**Input for this task**:
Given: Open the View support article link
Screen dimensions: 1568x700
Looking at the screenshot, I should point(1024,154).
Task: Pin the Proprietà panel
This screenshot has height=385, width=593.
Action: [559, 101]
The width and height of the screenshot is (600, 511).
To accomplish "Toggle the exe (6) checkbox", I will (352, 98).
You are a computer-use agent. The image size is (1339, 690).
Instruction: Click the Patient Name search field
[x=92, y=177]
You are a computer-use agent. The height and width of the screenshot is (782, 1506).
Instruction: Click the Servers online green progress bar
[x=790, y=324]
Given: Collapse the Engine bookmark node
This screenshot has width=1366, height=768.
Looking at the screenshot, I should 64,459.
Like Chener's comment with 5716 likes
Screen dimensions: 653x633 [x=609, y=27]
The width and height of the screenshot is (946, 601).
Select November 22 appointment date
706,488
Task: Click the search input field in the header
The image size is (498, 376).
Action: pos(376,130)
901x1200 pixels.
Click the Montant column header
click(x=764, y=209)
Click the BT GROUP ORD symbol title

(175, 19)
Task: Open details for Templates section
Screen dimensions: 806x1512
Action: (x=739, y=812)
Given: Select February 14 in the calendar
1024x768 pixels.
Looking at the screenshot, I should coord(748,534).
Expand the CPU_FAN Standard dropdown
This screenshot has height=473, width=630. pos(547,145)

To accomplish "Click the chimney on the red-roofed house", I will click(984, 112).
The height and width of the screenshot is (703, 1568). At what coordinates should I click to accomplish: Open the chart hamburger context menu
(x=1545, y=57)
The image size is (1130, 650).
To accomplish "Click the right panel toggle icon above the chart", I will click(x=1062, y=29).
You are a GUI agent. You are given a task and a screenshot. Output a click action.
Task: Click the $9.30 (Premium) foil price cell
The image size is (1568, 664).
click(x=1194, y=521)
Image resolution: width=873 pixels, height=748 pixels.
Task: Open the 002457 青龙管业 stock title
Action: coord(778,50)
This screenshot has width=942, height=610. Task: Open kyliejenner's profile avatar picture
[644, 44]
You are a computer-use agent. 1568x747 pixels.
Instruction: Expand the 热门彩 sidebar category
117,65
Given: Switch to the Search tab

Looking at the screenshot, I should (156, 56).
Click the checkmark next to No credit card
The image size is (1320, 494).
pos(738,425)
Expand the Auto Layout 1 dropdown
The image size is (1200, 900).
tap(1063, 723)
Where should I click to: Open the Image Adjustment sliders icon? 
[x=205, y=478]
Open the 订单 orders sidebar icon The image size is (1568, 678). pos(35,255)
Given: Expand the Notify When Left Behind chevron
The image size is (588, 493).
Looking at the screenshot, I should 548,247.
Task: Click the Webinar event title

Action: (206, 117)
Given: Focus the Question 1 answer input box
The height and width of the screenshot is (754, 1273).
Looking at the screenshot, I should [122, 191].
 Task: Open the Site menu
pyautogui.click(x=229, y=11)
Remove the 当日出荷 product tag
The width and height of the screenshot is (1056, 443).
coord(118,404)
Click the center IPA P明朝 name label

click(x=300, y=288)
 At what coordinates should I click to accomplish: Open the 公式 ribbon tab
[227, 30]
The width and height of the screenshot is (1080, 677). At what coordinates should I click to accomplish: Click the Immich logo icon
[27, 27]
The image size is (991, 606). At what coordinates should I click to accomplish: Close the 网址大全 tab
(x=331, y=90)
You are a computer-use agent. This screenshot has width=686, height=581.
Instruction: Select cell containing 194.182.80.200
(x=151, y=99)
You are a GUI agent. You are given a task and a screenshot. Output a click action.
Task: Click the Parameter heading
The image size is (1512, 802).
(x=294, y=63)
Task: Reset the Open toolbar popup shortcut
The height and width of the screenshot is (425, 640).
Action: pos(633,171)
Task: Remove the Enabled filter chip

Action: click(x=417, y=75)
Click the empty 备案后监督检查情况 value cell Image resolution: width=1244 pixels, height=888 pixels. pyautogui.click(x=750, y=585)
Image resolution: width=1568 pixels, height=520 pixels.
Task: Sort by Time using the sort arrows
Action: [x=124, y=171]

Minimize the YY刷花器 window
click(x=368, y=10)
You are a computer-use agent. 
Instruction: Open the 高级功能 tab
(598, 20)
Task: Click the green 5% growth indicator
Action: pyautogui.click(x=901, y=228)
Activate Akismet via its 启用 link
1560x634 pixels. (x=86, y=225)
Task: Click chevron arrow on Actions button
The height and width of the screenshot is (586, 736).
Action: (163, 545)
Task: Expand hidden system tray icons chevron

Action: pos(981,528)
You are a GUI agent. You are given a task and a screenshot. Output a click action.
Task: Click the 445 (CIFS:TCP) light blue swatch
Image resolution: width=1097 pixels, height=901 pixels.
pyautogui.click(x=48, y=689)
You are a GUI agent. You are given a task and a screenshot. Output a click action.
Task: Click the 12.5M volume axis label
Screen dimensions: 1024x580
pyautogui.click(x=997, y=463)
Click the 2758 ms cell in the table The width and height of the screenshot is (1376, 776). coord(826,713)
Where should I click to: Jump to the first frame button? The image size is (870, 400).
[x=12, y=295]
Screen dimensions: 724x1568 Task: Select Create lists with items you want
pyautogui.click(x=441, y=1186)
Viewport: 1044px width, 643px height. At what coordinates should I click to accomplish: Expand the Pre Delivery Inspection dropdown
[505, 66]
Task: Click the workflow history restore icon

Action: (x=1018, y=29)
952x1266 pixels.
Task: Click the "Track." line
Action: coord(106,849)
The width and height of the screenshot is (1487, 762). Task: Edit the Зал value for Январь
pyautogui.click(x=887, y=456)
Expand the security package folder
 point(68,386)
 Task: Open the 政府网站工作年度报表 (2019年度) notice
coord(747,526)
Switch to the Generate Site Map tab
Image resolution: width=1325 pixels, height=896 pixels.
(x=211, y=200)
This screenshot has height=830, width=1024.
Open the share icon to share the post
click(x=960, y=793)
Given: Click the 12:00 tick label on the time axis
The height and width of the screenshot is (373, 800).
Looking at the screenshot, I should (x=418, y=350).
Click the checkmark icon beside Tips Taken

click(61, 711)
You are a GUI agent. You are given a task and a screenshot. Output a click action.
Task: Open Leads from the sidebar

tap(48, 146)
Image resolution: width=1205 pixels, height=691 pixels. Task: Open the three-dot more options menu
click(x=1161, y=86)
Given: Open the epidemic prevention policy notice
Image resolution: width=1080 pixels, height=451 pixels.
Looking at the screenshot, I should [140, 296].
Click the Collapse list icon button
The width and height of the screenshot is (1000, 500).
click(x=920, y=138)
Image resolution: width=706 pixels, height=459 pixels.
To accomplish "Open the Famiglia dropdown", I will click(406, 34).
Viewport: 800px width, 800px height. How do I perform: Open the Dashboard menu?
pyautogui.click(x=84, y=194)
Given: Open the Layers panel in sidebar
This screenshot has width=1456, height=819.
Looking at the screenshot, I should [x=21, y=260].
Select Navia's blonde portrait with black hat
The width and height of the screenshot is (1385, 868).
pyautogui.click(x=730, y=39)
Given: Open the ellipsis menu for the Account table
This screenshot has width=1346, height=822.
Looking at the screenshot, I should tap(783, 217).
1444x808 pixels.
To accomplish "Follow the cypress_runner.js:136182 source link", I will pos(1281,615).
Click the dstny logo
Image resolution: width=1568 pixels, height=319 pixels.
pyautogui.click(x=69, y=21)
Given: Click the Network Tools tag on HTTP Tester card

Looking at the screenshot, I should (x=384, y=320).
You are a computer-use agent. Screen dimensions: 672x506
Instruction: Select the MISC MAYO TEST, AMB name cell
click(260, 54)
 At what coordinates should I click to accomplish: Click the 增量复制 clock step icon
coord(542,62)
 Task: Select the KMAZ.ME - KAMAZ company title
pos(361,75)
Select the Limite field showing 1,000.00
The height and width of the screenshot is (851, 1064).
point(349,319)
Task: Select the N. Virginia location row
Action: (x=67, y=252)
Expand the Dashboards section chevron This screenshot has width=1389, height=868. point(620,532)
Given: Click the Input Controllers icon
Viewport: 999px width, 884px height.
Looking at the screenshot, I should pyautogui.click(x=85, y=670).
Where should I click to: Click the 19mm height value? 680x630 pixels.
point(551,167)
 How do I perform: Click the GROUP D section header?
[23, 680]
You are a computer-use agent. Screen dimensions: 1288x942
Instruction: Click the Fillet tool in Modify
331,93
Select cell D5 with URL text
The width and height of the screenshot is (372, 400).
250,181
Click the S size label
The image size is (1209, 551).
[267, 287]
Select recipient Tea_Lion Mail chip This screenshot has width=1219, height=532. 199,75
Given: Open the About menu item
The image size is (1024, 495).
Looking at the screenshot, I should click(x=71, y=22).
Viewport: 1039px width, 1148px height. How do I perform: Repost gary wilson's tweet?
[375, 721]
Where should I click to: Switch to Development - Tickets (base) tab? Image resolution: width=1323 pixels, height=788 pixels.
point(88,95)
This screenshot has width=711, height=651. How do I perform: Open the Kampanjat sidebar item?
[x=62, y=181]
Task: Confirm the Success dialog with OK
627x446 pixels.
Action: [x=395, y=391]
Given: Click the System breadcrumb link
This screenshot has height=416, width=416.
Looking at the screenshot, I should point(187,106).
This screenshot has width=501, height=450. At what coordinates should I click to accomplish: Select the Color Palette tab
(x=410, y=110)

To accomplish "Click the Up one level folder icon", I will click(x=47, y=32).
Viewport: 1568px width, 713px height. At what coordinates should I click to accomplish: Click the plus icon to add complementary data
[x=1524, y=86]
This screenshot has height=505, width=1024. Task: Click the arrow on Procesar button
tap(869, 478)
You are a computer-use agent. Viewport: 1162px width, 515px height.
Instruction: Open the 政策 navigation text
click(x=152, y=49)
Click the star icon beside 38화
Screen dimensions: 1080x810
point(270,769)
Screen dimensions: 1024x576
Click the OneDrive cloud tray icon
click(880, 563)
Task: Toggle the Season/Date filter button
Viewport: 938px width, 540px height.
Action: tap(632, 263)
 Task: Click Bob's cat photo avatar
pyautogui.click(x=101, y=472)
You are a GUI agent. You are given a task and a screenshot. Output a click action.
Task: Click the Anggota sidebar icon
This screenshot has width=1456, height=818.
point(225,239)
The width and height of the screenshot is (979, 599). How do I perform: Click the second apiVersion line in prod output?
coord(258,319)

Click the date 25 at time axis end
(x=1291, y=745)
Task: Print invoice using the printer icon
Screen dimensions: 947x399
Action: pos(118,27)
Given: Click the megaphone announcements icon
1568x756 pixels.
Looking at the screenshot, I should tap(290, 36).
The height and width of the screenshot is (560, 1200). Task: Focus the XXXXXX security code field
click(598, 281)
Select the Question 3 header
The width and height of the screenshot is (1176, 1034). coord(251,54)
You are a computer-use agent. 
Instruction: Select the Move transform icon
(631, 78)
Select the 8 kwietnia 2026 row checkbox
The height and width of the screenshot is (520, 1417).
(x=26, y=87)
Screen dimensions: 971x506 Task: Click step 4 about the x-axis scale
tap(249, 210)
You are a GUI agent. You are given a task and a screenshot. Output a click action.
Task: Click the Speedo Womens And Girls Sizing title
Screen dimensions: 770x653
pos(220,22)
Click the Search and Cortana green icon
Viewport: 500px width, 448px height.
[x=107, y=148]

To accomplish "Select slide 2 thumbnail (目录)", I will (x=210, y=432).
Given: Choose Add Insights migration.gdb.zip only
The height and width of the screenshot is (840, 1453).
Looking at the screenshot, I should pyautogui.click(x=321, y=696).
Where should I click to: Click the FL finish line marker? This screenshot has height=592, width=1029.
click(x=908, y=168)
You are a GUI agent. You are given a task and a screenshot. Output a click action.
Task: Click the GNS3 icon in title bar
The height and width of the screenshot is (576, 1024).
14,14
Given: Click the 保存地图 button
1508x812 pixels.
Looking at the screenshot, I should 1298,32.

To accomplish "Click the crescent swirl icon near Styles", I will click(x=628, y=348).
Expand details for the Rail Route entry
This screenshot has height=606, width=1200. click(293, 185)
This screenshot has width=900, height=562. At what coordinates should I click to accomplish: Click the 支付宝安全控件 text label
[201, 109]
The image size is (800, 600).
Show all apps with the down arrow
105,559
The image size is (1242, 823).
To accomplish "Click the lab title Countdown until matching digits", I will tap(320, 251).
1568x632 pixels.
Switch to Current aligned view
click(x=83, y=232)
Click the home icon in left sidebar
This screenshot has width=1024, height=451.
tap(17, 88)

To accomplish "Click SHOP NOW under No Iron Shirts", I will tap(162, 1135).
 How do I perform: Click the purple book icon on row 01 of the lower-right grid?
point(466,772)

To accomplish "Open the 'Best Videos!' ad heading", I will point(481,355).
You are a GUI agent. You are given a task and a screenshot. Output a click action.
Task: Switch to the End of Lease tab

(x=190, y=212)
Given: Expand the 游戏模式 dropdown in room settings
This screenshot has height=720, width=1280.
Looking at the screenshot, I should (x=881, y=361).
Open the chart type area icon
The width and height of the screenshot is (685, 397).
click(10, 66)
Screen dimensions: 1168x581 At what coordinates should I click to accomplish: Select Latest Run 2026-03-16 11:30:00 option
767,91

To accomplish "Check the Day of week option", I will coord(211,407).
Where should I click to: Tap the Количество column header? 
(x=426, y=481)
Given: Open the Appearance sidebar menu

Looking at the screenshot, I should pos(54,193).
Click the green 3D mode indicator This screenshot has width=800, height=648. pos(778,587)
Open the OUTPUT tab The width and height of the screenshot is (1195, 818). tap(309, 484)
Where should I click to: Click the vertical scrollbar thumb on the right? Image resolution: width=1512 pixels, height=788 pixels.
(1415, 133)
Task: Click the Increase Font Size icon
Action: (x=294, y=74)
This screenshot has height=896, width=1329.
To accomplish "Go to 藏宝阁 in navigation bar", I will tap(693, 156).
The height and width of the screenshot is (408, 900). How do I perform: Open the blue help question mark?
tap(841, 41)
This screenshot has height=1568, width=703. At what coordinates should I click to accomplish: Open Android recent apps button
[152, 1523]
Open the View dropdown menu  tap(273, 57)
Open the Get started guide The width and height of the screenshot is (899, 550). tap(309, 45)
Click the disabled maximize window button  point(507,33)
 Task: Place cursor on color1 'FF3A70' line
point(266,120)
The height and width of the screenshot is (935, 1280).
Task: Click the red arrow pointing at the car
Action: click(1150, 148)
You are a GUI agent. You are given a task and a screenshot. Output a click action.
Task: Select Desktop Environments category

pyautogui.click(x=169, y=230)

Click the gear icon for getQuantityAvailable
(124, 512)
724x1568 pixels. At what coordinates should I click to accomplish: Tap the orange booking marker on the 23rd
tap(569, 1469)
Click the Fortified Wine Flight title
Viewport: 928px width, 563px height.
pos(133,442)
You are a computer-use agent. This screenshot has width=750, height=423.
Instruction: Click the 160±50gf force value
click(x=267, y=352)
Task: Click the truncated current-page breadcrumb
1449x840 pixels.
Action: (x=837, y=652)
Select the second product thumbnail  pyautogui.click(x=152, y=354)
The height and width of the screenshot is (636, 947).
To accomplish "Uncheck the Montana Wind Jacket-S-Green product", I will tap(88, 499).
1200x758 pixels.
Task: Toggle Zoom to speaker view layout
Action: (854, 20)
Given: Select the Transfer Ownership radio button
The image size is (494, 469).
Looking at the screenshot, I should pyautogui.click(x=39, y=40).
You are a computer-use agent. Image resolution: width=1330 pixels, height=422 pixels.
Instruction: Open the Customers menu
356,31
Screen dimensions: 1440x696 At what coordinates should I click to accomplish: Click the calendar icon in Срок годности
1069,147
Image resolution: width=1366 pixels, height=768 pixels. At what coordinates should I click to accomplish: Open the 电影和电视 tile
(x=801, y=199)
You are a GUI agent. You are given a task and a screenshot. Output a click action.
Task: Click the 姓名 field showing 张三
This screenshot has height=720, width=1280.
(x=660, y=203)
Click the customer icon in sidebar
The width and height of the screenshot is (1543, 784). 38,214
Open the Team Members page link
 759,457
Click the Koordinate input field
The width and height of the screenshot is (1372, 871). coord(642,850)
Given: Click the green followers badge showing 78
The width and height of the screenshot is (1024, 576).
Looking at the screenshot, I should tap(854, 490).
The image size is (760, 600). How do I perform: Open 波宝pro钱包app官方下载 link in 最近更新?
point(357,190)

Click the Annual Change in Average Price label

**What you will do**:
Copy out every line from the material above where the string "heading" turns up.

**Solution for this exercise**:
Task: Click the Parameter heading
To accomplish "Open the 'Best Videos!' ad heading", I will point(481,355).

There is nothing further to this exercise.